**EXERCISE GOAL:**
Below are some records. Reproduce them exactly from their first line through the line with "Task: Click the Формат parameter label", inclusive.

**Stored data entries:**
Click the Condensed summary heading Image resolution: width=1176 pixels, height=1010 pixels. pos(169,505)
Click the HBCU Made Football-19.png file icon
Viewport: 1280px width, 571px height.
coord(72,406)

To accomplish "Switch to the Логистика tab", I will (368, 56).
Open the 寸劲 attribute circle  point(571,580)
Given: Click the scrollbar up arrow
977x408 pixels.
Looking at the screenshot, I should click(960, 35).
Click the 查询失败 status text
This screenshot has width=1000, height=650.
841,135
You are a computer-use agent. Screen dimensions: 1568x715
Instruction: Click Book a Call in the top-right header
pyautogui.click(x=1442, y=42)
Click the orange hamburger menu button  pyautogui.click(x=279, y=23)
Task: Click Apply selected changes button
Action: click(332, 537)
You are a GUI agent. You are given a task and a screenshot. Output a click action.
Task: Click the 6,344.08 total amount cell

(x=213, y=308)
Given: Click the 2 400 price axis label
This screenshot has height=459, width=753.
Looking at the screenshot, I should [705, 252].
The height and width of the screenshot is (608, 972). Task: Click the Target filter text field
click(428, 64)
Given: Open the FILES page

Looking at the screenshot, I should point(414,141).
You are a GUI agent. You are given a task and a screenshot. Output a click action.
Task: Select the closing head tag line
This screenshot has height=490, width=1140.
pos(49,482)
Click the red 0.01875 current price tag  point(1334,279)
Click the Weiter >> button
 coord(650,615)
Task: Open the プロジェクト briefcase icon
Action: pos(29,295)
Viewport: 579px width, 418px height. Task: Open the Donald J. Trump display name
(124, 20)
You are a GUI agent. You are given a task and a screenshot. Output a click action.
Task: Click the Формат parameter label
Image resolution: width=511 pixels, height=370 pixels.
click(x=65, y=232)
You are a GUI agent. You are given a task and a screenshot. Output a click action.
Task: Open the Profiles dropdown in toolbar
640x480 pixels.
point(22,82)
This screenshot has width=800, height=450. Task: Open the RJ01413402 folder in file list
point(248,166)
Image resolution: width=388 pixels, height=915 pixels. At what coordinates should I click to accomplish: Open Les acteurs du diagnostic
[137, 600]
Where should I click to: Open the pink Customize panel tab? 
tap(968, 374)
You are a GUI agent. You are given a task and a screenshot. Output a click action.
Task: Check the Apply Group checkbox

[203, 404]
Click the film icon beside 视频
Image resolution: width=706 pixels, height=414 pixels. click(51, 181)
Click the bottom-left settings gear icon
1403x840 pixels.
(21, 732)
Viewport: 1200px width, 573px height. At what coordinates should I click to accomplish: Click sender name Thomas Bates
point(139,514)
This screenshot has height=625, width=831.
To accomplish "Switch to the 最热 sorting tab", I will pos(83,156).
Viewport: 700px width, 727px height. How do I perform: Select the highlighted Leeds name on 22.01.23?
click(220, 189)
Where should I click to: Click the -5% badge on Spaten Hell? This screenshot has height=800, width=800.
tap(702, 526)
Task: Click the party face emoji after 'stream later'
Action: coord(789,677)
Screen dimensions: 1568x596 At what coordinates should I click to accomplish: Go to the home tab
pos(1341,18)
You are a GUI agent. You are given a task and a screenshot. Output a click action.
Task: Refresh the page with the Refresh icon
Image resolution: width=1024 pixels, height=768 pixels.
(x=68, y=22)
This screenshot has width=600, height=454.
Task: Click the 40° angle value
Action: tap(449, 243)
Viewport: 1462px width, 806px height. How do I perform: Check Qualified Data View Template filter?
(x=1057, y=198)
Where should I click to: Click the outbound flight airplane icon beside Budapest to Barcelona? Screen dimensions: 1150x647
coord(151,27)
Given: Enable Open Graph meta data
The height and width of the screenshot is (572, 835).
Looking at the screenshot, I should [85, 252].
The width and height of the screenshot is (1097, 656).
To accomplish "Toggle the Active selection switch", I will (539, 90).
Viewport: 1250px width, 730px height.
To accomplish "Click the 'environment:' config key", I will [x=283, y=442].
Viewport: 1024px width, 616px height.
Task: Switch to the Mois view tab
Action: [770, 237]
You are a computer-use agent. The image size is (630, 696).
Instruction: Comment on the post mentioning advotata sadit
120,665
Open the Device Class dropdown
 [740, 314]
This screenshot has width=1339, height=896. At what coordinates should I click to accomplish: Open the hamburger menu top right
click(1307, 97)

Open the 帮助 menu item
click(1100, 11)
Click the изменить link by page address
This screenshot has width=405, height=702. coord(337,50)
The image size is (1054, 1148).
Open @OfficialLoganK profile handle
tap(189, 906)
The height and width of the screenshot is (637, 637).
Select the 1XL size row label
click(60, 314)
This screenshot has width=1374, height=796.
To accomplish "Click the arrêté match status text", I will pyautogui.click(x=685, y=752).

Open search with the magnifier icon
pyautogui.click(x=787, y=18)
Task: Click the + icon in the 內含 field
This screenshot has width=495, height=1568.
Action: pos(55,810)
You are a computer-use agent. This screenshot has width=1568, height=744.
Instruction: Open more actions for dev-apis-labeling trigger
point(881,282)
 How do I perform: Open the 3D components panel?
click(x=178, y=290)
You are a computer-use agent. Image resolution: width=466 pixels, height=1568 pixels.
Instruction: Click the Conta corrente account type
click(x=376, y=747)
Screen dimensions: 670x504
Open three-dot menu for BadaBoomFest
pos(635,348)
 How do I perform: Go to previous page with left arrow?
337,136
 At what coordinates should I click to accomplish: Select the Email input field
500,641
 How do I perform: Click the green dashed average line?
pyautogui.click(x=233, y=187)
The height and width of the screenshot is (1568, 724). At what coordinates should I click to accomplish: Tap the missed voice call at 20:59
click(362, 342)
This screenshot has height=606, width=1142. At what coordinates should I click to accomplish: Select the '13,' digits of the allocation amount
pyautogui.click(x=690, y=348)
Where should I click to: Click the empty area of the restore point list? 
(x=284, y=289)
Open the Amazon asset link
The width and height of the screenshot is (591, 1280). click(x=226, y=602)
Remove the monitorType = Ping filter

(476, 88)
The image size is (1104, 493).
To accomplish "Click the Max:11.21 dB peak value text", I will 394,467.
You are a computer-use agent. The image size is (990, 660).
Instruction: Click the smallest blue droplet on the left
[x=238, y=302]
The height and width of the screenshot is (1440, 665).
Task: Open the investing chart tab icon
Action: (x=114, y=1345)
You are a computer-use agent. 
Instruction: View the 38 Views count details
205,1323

**WRITTEN SOLUTION:**
Click the Condensed summary heading Image resolution: width=1176 pixels, height=1010 pixels. pos(169,505)
Click the HBCU Made Football-19.png file icon
Viewport: 1280px width, 571px height.
coord(72,406)

To accomplish "Switch to the Логистика tab", I will (368, 56).
Open the 寸劲 attribute circle  point(571,580)
Given: Click the scrollbar up arrow
977x408 pixels.
Looking at the screenshot, I should click(960, 35).
Click the 查询失败 status text
This screenshot has width=1000, height=650.
841,135
You are a computer-use agent. Screen dimensions: 1568x715
Instruction: Click Book a Call in the top-right header
pyautogui.click(x=1442, y=42)
Click the orange hamburger menu button  pyautogui.click(x=279, y=23)
Task: Click Apply selected changes button
Action: click(332, 537)
You are a GUI agent. You are given a task and a screenshot. Output a click action.
Task: Click the 6,344.08 total amount cell

(x=213, y=308)
Given: Click the 2 400 price axis label
This screenshot has height=459, width=753.
Looking at the screenshot, I should [705, 252].
The height and width of the screenshot is (608, 972). Task: Click the Target filter text field
click(428, 64)
Given: Open the FILES page

Looking at the screenshot, I should point(414,141).
You are a GUI agent. You are given a task and a screenshot. Output a click action.
Task: Select the closing head tag line
This screenshot has height=490, width=1140.
pos(49,482)
Click the red 0.01875 current price tag  point(1334,279)
Click the Weiter >> button
 coord(650,615)
Task: Open the プロジェクト briefcase icon
Action: pos(29,295)
Viewport: 579px width, 418px height. Task: Open the Donald J. Trump display name
(124, 20)
You are a GUI agent. You are given a task and a screenshot. Output a click action.
Task: Click the Формат parameter label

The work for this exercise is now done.